There is a rapid growth in demand for risk on the global markets, the stock indices of the US and Asia-Pacific countries are gaining 2-3% each, oil has recovered a significant part of the losses, and iron ore is adding more than 3%. Everything is due to the fact that the Omicron strain poses a much lower health threat than previous options despite its high resistance. This, in turn, means a sharp decrease in the probability of the global economy returning to a regime of restrictions.
In general, such a sharp reversal to the demand for risk is unexpected for the markets, since large speculators were preparing for a different scenario. Over the past few weeks, analysis of CFTC reports shows that oil futures peaked in early November, and the number of short contracts has been growing for 5 weeks in a row. The same applies to all commodity currencies without exception. The markets will need some more time to reposition. As for the prospects for the coming days, the demand for risk will remain the dominant trend, which will most likely lead to the growth of commodity currencies and the suspension of the US dollar's growth.
USD/CAD
Today, the Bank of Canada will hold a regular meeting on monetary policy. The risk that the rate will be raised from the current 0.25% is small, although it should be noted that there is still a small probability. A number of key macroeconomic parameters of Canada look convincing.

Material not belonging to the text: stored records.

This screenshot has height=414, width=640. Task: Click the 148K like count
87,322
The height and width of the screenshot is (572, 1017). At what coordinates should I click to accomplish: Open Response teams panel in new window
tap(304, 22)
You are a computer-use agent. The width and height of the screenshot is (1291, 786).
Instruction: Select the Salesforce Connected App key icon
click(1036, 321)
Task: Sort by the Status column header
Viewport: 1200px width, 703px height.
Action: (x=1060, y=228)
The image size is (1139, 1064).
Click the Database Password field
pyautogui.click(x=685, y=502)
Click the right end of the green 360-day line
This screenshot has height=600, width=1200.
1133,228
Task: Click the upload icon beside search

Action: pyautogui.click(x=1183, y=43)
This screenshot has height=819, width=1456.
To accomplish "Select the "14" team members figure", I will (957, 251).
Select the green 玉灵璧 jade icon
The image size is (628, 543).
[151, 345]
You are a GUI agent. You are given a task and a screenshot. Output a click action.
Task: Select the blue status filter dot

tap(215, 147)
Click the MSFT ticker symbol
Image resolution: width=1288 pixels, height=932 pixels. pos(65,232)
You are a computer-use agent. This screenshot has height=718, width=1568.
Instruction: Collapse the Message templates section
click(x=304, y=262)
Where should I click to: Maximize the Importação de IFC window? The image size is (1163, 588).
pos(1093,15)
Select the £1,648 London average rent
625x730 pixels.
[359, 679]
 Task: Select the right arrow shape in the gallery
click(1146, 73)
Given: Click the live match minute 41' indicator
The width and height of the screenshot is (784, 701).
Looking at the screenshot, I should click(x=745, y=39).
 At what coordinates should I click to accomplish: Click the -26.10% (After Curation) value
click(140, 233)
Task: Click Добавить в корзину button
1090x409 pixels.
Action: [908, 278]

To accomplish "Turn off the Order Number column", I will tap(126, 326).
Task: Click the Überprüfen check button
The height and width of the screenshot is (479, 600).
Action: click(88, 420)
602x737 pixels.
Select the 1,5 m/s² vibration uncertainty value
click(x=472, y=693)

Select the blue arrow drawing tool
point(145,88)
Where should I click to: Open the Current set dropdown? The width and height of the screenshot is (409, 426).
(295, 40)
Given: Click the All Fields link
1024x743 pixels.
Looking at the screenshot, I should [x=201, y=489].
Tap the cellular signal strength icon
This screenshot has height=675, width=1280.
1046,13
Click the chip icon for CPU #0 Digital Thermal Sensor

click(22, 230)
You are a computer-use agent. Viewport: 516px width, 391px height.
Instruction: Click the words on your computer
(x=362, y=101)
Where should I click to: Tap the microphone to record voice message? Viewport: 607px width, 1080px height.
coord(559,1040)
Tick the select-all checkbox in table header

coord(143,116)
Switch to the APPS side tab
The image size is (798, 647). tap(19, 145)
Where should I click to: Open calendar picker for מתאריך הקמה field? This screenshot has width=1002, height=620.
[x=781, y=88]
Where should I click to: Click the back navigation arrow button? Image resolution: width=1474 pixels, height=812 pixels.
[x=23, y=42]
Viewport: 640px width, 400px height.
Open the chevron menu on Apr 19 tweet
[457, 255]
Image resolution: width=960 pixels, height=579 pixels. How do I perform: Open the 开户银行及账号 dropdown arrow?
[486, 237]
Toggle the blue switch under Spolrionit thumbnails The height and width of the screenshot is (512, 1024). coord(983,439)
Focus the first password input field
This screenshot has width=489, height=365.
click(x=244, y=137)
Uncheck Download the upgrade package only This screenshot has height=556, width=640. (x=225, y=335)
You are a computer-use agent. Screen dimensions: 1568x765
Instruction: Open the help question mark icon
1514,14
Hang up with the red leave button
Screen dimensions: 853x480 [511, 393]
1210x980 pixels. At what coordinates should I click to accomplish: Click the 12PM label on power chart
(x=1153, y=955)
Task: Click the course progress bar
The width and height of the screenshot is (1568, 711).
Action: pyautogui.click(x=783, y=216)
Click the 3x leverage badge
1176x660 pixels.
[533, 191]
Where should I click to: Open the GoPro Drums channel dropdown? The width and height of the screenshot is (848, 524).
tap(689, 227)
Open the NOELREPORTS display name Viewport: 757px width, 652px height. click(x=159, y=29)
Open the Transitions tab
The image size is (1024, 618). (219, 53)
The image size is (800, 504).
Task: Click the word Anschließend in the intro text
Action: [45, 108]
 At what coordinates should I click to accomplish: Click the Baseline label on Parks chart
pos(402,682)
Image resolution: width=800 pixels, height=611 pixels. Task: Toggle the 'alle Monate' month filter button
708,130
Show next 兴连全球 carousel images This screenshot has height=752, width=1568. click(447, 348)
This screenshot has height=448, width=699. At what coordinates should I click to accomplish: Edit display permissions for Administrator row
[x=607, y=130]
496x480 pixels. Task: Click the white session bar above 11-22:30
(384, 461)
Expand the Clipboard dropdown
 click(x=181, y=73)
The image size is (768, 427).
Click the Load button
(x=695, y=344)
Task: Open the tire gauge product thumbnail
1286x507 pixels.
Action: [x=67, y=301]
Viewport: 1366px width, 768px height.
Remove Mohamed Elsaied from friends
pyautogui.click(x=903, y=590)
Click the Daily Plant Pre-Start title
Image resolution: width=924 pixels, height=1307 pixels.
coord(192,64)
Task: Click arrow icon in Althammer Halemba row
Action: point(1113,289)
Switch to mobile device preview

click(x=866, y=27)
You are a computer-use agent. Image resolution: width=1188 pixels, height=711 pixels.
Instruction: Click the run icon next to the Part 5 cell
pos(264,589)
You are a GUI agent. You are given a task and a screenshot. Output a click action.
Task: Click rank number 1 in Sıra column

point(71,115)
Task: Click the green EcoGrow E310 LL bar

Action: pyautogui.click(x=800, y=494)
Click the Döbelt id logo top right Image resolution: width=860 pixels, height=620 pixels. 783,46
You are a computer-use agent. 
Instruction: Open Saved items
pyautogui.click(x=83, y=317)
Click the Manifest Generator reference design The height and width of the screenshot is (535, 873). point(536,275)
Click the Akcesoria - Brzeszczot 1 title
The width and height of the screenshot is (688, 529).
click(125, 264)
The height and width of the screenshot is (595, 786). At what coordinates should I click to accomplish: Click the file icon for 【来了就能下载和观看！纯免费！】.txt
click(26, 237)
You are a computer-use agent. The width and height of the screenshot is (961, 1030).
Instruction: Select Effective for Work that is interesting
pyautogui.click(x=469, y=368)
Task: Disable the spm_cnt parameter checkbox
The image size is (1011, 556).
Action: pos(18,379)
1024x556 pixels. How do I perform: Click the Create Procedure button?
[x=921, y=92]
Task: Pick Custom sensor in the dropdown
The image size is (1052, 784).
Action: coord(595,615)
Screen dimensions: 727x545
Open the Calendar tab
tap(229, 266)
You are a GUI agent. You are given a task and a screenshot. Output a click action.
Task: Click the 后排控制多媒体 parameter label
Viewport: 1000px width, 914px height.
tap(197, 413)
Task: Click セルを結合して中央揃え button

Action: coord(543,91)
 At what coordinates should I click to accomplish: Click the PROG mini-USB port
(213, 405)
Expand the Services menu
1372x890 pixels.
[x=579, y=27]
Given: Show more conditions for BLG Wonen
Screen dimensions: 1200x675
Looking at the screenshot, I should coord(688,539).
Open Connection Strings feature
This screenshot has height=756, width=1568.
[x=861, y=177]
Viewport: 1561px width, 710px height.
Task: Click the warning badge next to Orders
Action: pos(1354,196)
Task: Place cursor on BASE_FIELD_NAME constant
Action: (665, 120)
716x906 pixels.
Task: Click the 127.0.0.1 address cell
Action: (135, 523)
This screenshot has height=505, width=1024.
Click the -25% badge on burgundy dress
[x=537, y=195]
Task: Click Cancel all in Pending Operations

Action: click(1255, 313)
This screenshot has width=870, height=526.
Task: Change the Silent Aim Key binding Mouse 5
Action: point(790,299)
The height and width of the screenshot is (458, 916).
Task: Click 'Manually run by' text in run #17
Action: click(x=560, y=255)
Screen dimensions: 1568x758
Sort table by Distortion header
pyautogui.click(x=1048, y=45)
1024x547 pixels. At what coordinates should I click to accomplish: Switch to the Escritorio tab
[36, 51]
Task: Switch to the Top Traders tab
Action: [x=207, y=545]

GDP recovered quickly in the third quarter after the recession in the second quarter, increasing by 5.4% year-on-year. The rise was facilitated by an increase in consumer spending (+18% yoy), and if it were not for supply chain disruptions that slowed down the manufacturing sector, even stronger results could have been expected.
The labor market is also recovering rapidly – employment in November increased by 154 thousand and is already 1% higher than the pre-pandemic level.
The unemployment rate dropped to 6%, the number of hours worked also returned to pre-pandemic levels. BoC will not be able to ignore such a strong report. The bank has repeatedly stressed earlier that it will keep the overnight rate at a low level until the labor market recovery is completed. Well, the goal has been achieved, so what's next?
It is very possible that the Bank of Canada will refer to the uncertainty with Omicron, but the probability that the rate will be raised in January is getting higher. If the markets regard the Canadian's prospects in this way, then we should expect an increase in the long CAD position in the upcoming CFTC reports. In the meantime, the figures are against it – according to the latest report, the net short position has grown by 854 million to -1.101 billion. The estimated price is confidently directed upwards, so any downward movement should be considered corrective.
The demand for risk in the last two days allowed USD/CAD to pull back to the support zone of 1.2630/40, the next support is 1.2560. It can be assumed that growth may resume from the current levels, the target of 1.30 is still relevant.
USD/JPY
The Japanese economy is still quite far from a state in which it is possible to assume some kind of reduction in incentives, and it is unknown whether such a state will occur at all since the financial authorities are considering at the current stage exclusively questions about additional costs, and not about cuts.
This morning, the Cabinet of Ministers published the second preliminary estimate of GDP for the 3rd quarter. The real GDP growth has been revised downward from -0.8 to -0.9% q/a, real GDP is about 1.9% lower than in Q4 2019. The economy remains vulnerable. The dynamics are such that there is no probability of a reduction in the supply of the yen, so there are no reasons for strengthening the yen.
But as for the yen's positions in the futures market, we are likely seeing a change in direction. The net-short position declined by 1.847 billion during the reporting week, which is quite a lot, and reached -8.711 billion. The bearish advantage is still significant, but it is shrinking rapidly. The estimated price is still directed downward.
We expect that the multi-directional pressure on the yen will not allow it to go beyond the range in the coming days. It is likely to trade in a horizontal channel with support of 113.02 and resistance of 114.04, going beyond the channel upwards is possible if the demand for risk continues to grow.